Reber graduated from BYU in April with a news media major and a minor in women’s studies and now works as a social media specialist for Chirp. Reber was nominated for two NATAS Student Production awards. Her first nomination was for her work as a reporter on the 2019 Provo City school bond.
The second project Reber was nominated for ended up winning the award. This project was a joint effort with the four other students and three professors — Melissa Gibbs, Alan Neves and Dale Cressman. The group of students and professors split into two teams and created a documentary about Spain’s Camino de Santiago. These students won the award for this project.
“We followed a group of BYU Spanish majors as they walked the 500 miles from the border of France to Santiago de Compostela near the west shore of Spain. It was an incredible experience,” said Reber.
This group project required the students to work nonstop, with little sleep and no time to eat. However, the sacrifice paid off. The students and faculty created a documentary that was broadcast on BYUtv during the April 2020 General Conference.

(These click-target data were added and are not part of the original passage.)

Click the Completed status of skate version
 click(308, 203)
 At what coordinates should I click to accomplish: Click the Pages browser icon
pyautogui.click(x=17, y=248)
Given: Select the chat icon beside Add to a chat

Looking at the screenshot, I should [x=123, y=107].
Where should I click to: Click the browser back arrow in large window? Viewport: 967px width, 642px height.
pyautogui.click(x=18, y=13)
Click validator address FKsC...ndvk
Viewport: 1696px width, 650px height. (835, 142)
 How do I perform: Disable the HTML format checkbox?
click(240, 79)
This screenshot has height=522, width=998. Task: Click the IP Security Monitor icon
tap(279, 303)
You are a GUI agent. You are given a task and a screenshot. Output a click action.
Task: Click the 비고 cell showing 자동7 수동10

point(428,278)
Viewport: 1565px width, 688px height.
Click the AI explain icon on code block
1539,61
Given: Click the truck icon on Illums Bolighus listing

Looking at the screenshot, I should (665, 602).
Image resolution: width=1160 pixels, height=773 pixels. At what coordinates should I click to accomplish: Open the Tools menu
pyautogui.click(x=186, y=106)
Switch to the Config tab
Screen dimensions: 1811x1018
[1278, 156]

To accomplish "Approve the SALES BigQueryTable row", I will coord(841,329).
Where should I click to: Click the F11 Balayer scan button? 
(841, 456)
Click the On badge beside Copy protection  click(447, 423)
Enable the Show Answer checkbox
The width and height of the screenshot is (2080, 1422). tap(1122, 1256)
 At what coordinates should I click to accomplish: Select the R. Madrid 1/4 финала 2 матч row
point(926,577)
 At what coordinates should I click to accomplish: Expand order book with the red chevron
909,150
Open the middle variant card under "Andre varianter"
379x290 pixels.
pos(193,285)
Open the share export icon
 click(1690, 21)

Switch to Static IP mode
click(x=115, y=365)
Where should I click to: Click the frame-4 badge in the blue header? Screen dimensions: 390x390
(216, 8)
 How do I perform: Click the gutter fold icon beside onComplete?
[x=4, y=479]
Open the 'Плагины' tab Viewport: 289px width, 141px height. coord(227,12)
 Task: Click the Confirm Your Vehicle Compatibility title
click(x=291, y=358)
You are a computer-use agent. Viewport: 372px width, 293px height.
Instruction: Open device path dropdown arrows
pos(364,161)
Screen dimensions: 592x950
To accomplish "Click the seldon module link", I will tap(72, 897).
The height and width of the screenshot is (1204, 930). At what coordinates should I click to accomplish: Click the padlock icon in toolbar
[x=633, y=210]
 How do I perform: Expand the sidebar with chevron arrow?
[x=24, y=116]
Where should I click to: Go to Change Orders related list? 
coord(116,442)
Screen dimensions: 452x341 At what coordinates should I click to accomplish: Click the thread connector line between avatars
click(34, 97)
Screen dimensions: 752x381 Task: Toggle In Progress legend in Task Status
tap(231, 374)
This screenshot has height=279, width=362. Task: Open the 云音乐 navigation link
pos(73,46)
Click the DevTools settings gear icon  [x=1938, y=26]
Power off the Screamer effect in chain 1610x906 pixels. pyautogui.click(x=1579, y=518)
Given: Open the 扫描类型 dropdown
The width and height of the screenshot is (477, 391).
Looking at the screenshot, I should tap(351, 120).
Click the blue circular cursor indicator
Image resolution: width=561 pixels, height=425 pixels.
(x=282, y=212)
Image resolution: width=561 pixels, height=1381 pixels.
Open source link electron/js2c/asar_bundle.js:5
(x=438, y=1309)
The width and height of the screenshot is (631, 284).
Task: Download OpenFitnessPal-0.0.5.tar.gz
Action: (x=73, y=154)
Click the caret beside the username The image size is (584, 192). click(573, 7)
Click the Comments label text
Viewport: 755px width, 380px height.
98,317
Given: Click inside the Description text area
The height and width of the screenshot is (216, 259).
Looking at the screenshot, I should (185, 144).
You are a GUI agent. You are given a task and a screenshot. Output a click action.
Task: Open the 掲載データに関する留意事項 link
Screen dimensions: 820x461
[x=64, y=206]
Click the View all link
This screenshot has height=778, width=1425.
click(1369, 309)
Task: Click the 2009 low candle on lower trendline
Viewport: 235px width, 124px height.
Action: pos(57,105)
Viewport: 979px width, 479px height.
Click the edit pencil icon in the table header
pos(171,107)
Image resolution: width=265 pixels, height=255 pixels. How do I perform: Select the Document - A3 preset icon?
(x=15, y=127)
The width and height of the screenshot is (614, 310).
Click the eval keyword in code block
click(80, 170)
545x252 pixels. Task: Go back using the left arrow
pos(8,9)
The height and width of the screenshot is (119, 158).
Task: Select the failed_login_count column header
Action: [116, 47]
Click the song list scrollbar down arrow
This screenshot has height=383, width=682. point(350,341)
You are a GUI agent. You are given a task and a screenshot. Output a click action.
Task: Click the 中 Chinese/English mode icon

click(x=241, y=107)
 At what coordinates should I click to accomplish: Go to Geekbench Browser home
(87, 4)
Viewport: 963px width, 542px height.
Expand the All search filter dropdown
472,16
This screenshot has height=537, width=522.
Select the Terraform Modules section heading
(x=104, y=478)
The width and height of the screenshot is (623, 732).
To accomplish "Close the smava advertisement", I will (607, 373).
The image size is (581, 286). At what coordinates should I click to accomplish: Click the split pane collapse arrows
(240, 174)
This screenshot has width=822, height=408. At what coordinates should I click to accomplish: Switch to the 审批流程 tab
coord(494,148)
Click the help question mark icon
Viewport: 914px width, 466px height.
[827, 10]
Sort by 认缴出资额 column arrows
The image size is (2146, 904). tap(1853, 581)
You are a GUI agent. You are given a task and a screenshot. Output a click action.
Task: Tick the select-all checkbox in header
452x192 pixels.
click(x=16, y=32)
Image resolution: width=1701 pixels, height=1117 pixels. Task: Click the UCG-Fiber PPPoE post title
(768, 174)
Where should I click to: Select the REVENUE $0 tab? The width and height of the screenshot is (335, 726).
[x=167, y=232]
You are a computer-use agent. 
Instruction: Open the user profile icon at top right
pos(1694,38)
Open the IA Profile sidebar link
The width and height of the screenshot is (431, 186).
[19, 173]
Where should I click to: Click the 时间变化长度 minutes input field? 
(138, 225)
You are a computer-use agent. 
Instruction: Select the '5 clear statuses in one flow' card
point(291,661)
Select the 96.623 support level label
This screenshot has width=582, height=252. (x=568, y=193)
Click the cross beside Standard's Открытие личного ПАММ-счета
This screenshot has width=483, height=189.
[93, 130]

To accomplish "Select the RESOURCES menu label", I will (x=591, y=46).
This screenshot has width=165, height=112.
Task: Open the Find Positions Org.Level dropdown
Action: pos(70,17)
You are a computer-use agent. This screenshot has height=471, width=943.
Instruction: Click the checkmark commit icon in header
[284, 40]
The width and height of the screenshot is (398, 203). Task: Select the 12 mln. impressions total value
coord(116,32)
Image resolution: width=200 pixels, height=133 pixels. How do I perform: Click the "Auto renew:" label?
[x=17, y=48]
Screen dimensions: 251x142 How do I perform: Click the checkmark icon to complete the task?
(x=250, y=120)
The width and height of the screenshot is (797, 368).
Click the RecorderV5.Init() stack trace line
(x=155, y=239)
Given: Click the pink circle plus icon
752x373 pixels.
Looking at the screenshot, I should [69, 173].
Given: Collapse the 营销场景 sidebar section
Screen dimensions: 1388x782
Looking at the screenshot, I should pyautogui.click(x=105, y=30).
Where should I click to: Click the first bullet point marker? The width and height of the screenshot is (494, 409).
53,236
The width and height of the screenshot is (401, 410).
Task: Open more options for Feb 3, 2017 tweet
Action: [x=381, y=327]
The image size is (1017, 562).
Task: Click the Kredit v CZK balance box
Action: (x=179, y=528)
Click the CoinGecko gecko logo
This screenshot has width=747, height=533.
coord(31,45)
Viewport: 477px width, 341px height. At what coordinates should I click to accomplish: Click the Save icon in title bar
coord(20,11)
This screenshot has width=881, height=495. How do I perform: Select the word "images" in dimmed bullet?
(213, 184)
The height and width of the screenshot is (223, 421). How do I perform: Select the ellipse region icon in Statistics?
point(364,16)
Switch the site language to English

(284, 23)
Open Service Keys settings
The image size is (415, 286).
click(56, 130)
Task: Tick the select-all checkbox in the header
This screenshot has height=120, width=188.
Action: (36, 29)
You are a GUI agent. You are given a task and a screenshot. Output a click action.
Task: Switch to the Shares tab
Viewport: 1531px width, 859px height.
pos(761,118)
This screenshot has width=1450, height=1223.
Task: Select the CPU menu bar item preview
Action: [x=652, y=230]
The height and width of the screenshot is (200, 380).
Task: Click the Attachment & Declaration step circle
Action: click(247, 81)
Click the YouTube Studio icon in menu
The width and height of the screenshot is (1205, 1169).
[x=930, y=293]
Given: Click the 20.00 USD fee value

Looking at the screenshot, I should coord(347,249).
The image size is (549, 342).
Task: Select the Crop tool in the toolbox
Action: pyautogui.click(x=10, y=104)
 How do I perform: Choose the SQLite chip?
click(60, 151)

The fifteen-minute documentary can be viewed at BYU Study Abroad: Camino, 2019.
“We were in the middle of nowhere in the Spanish countryside, so when things would break or things would not go exactly right with equipment, we would have to fix or make the equipment work and get the interviews done,” said BYU alum Tre Harris. “We were able to solve problems, and the professors helped immensely.”
Harris graduated from BYU a year ago and received a degree in news media with a certificate in Spanish. He currently attends law school at the University of Nebraska.
“Every single major stride I made to get where I am now is due to the training I received in journalism. From journalism I learned to be detail-oriented, committed, tenacious, determined and resourceful,” said Harris. “The road is long and hard in developing these traits, but these traits carry over into every facet of your life.”